[What is required]:
Show every line of the records below that contains the string "screenshot". Case counts.

============================================================

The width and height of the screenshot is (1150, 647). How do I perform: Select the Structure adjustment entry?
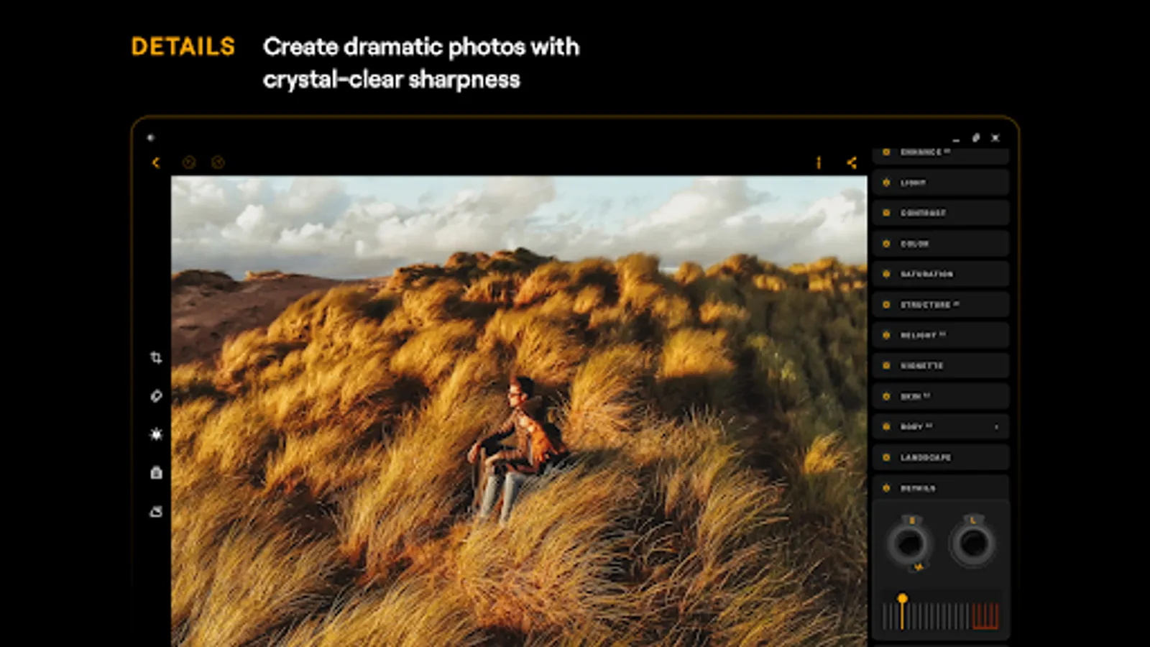[x=940, y=305]
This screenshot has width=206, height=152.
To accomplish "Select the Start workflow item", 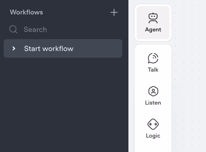I will [63, 48].
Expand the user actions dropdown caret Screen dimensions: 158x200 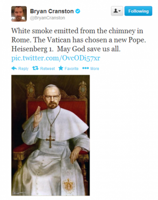point(120,11)
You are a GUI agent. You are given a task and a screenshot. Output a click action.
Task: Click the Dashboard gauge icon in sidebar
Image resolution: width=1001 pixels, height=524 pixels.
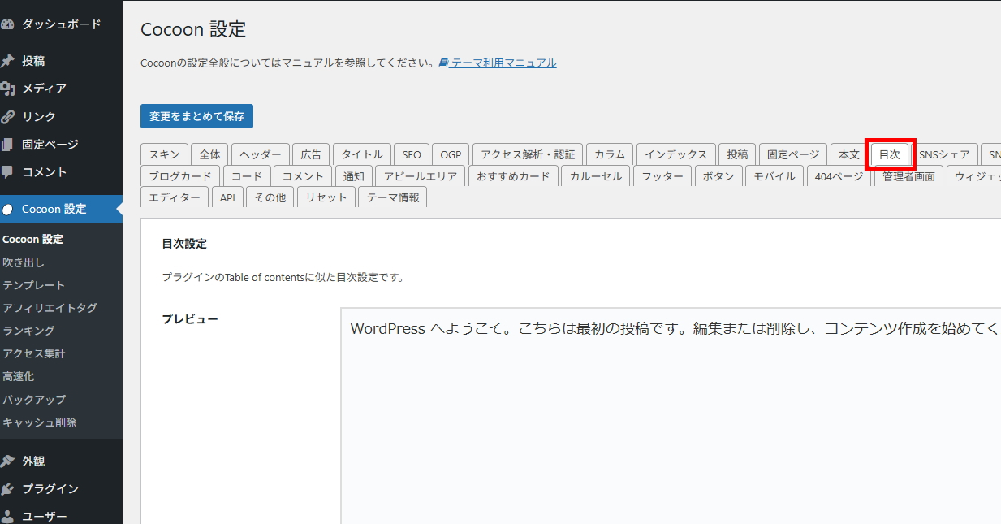point(7,24)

============================================================

[The output]:
The width and height of the screenshot is (1150, 647). How do I perform: Select the Structure adjustment entry?
This screenshot has width=206, height=152.
You are a GUI agent. You are given a task and a screenshot. Output a click action.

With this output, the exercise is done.